Он лишь улыбчиво посмотрел на Пафнутьева, взял его под локоть и повел к небольшому столику под большим деревом. Ворота за их спинами неслышно закрылись, на что оба не обратили никакого внимания. Пафнутьев искренне восторгался участком, домом, вертел головой с простодушной, восхищенной улыбкой. И еще была в его облике, в походке, в выражении лица некоторая польщенность, признательность за столь лестное приглашение.
– Садитесь, Павел Николаевич, - Сысцов показал на свободное деревянное кресло под деревом. Увидев, что столик присыпан опавшей листвой, Пафнутьев хотел смахнуть ее на землю, но Сысцов остановил его.
– Не надо, - сказал он.
– Пусть... Осень, - листья, запах, хороший гость...
– Пусть, - охотно согласился Пафнутьев
– Если бы вы во всем, Павел Николаевич, были бы столь же предупредительны, - усмехнулся Сысцов, опускаясь в соседнее кресло, накрытое пледом. Он сделал легкий знак рукой и из дома выбежала девушка в джинсовых брючках и синей плащевой курточке. В одной руке она держала бутылку красного вина, в другой - тарелочку с очищенными грецкими орехами и нарезанным сыром. Девушка улыбалась так искренне, что Пафнутьев не мог не ответить на ее улыбку. Правда, его огорчило, что девушка видела только Сысцова, только ему улыбалась, только его взгляд ловила. Но вскоре огорчение Пафнутьева рассеялось и он снова стал благодушным и улыбчивым.
– Нам бы давно с вами встретиться в такой вот обстановке, - проговорил Сысцов, наливая вино в стакан.
– Но что делать... Жизнь распорядилась иначе.
– Уже распорядилась?
– спросил Пафнутьев.
– Да. Уже.
– Но жизнь вообще, как я заметил...
– начал было Пафнутьев, но Сысцов прервал его, подняв ладонь.
– Остановитесь, Павел Николаевич... Я пригласил вас, чтобы поделиться собственными наблюдениями, а не услышать что-то от вас. Вам я дам слово чуть позже, - Сысцов улыбнулся невольно сорвавшейся фразе, которая была бы уместна в другой, более торжественной обстановке.
– Вам нравится ваша работа?
– Да как сказать, Иван Иванович, - Пафнутьев настойчиво не желал отказываться от легкого тона в общении, смотрел по сторонам, щурился на низкое осеннее солнце, рассматривал листья на просвет, беспричинно улыбался, наслаждаясь осенью и обществом уважаемого человека. И знал, негодник, прекрасно видел, что его беззаботность раздражает Сысцова, что тот готов оборвать его беззаботность жестко и резко.
– Кстати, как вы относитесь к вину?
– спросил Сысцов.
– Лучше бы водочки, Иван Иванович. Водочка, она того... Как бы это сказать поприличнее...

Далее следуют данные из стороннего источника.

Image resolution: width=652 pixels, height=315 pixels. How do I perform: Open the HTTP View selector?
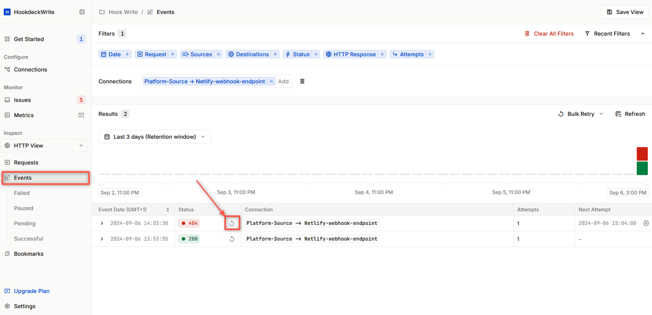pos(44,145)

– Как будет угодно, - оборвал его Сысцов и опять сделал знак рукой. И опять легко сбежала по ступенькам красивая, веселая девушка. На этот раз в ее руках был небольшой подносик. Когда она поставила его на стол, Пафнутьев застонал от предвкушения - рядом с пузатеньким графинчиком стояла тарелочка с нарезанной холодной свининой и с горкой хрена. Тут же были положены несколько кусочков черного хлеба с тмином.
– Боже!
– не удержавшись, воскликнул Пафнутьев.
– Как это прекрасно! Как прекрасна жизнь!

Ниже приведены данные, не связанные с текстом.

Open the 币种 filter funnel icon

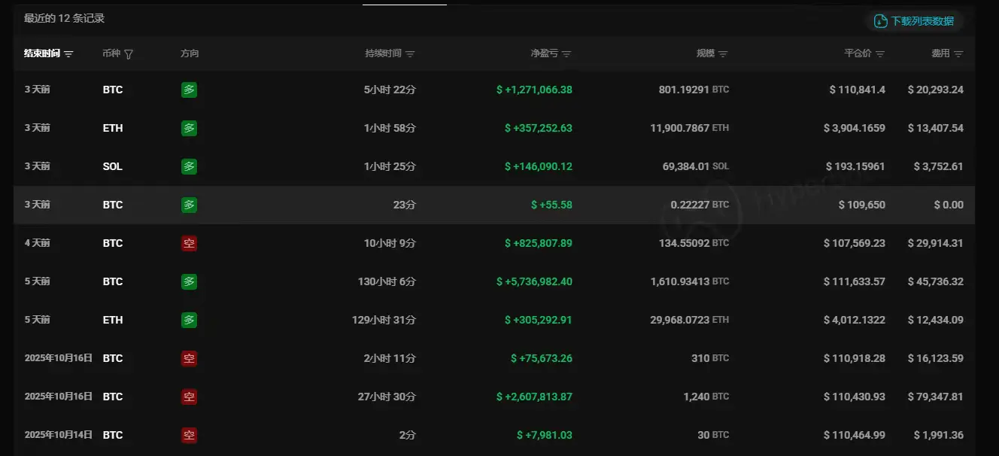coord(129,54)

Девушка бросила на Пафнутьева благодарный взгляд, но тут же снова повернулась к Сысцову.
– Спасибо, - сказал тот и девушка тут же убежала, помахивая пустым уже подносом и подпрыгивая в шуршащих листьях.

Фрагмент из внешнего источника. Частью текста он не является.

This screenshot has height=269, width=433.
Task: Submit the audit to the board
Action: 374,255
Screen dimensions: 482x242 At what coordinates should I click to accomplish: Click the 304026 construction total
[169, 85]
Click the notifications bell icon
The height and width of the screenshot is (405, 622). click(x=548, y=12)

Пафнутьев осторожно взял графинчик, открыл его и налил себе щедрую дозу в хрустальный стаканчик. До того как выпить, он жадно втянул воздух над стаканчиком и от нестерпимого наслаждения закрыл глаза.
– Плохо пахнет?
– спросил Сысцов и Пафнутьев сразу понял, что слова эти были далеко не дружескими.